In theory, crossing can create a transformation matrix that maps a vector
in language A to language B, with vector data provided by programs such as
word2vec.

Requirements
------------

Three files are needed for the generation of transformation matrices:

1. A vector space model for language A
2. A vector space model for language B
3. A dictionary file A->B

The word vectors should like this:

    a 0.1 0.2 0.3
    word 1.0 2.0 3.0
    another 1.1 2.2 3.3
    thing 2.0 3.0 4.0
    ...

The dictionary file should look like this:

    word_1 translation_1
    ...

Usage
-----

It is best used inside the Python interpreter or another script.

Depending on accuracy and regression model, several transformation matrices
can be collected in a ``VectorTransformator'' object:

    >>> vt = crossing.VectorManager.VectorTransformator()

You have to fill VectorTransformator.V, VectorTransformator.W and
VectorTransformator.Dictionary with suitable language data.

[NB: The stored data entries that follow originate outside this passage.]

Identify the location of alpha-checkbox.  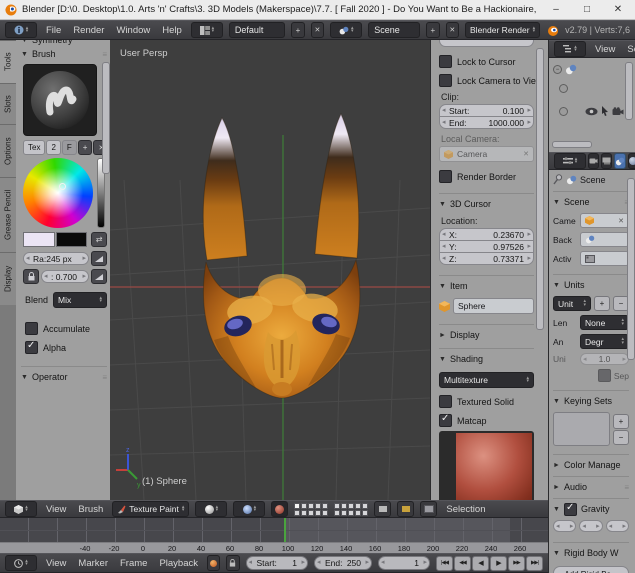
(32, 347).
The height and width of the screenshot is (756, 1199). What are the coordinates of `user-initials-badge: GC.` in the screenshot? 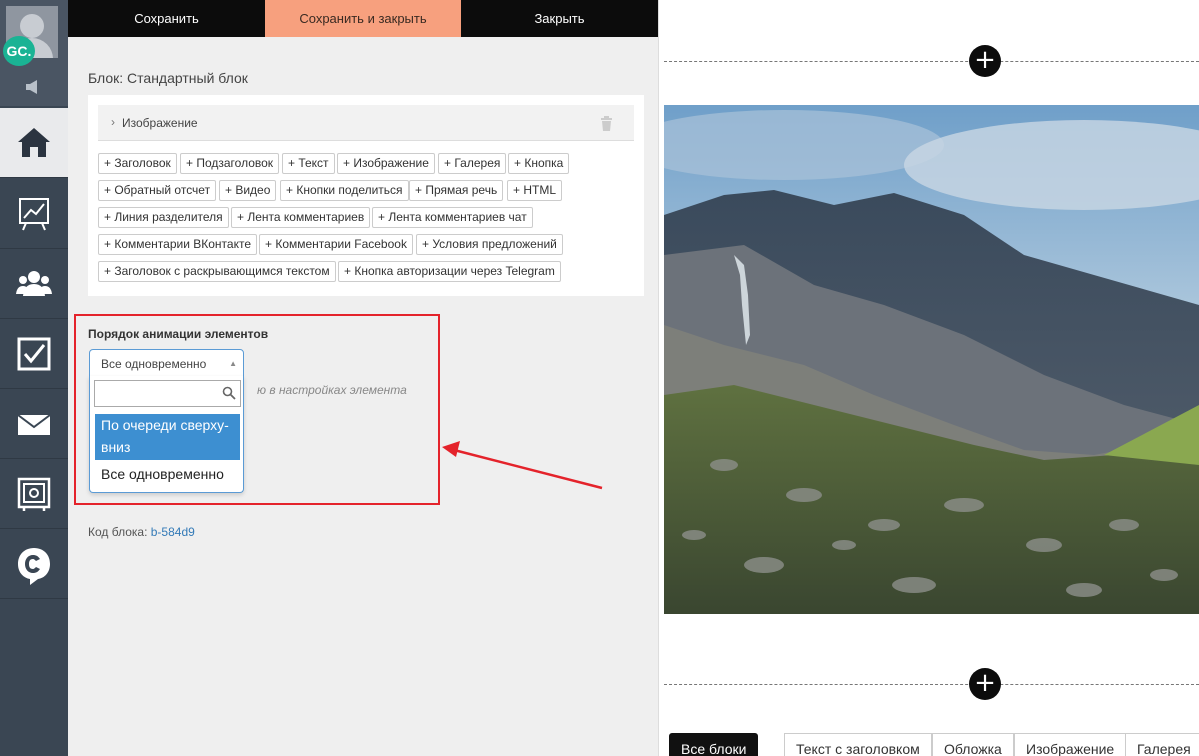 It's located at (19, 51).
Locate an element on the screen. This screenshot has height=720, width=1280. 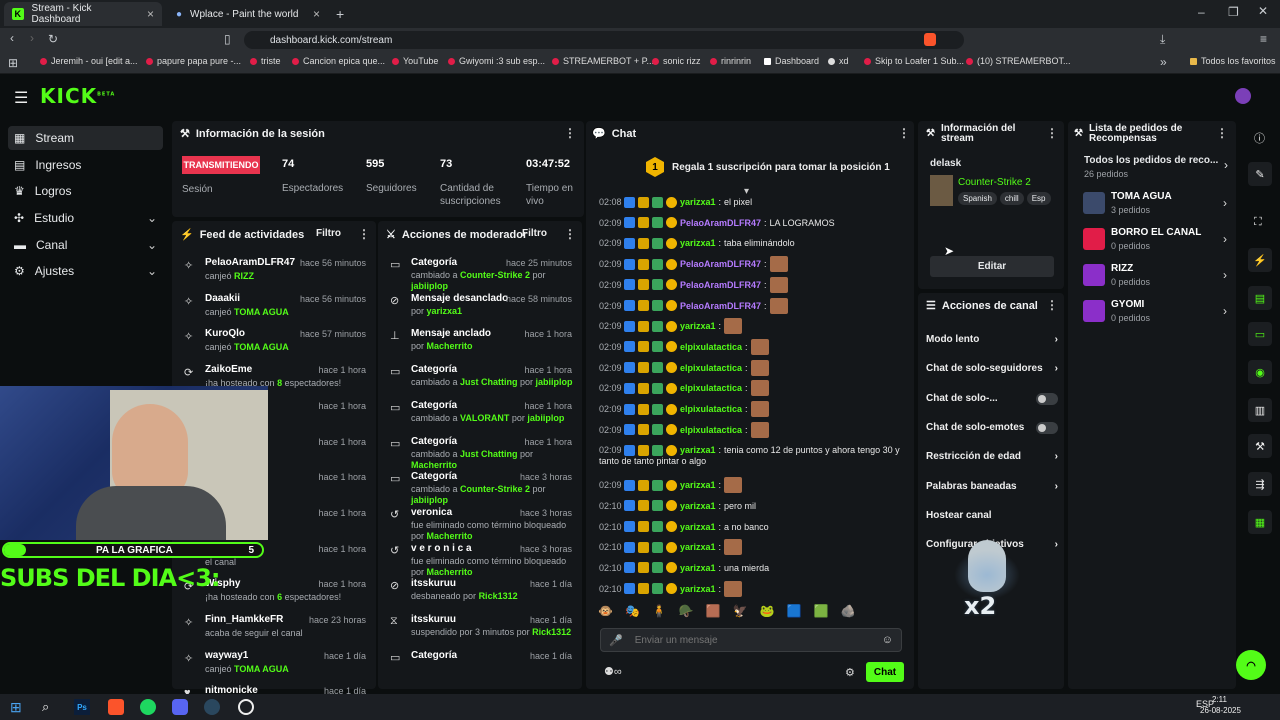
apps-grid-icon: ⊞ is located at coordinates (13, 63).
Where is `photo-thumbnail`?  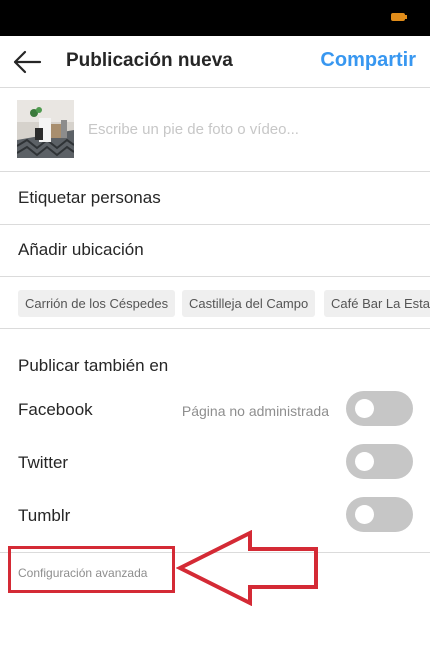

A transformation matrix can then be created using:

    >>> vt.createTransformationMatrix()

The matrix is then represented by a ``TransformationMatrix'' object. Both
``TransformationMatrix'' and ``VectorTransformator'' can then be used with
other NumPy data (matrices/vectors) using standard multiplication.

For instance, to transform a vector to language B:

    >>> vt * "word"

Or:

    >>> vt * [1.0, 2.0, 3.0]